Since kubernetes comes before file in plugin.cfg, using fallthrough in kubernetes will result in file handling any queries that kubernetes does not. This means that we need to have a zone file as part of our ConfigMap, just like we did to handle the second use case in the previous blog. In this case, though, instead of being configured with a different zone (example.org in the other blog), the file plugin is configured to use the cluster.local domain:

apiVersion: v1
kind: ConfigMap
metadata:
  name: coredns
  namespace: kube-system
data:
  Corefile: |
    .:53 {
        errors
        log
        health
        kubernetes cluster.local 10.0.0.0/24 {
          fallthrough
        }
        file /etc/coredns/cluster.db cluster.local
        forward . /etc/resolv.conf
        cache 30
    }    
  cluster.db: |
    cluster.local.               IN      SOA     ns.dns.cluster.local. hostmaster.cluster.local. 2015082541 7200 3600 1209600 3600
    something.cluster.local.     IN      A       10.0.0.1
    otherthing.cluster.local.    IN      CNAME   google.com.    
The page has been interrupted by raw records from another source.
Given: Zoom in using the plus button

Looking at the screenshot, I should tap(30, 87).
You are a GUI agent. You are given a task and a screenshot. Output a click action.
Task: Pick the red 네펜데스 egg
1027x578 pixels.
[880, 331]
Remember to add the cluster.db file to the config-volume for the pod template:

      volumes:
        - name: config-volume
          configMap:
            name: coredns
            items:
            - key: Corefile
              path: Corefile
            - key: cluster.db
              path: cluster.db

and finally to signal CoreDNS to gracefully reload (each pod running):

$ kubectl -n kube-system exec coredns-461002909-7mp96 -- kill -SIGUSR1 1

Now let’s try out our new DNS records.

$ kubectl run -it --rm --restart=Never --image=infoblox/dnstools:latest dnstools
If you don't see a command prompt, try pressing enter.
/ # host kubernetes
kubernetes.default.svc.cluster.local has address 10.0.0.1
/ # host something
something.cluster.local has address 10.0.0.1
/ # host otherthign
Host otherthign not found: 3(NXDOMAIN)
/ # host otherthing
otherthing.cluster.local is an alias for google.com.
google.com has IPv6 address 2607:f8b0:4005:805::200e
google.com mail is handled by 30 alt2.aspmx.l.google.com.
google.com mail is handled by 50 alt4.aspmx.l.google.com.
google.com mail is handled by 40 alt3.aspmx.l.google.com.
google.com mail is handled by 20 alt1.aspmx.l.google.com.
google.com mail is handled by 10 aspmx.l.google.com.
/ #

We can see if we put in an incorrect name, we still get NXDOMAIN as you would expect. However, a correct name will resolve to the record from our zone file. So, we now have a way to create custom entries in the cluster domain.

In the standard CoreDNS release, the kubernetes plugin comes before file and etcd. This means that it gets the first chance to handle the query. You can rebuild CoreDNS to change that ordering if you wish - take a look at Miek’s post on How to Add Plugins to CoreDNS if you want to see how that’s done.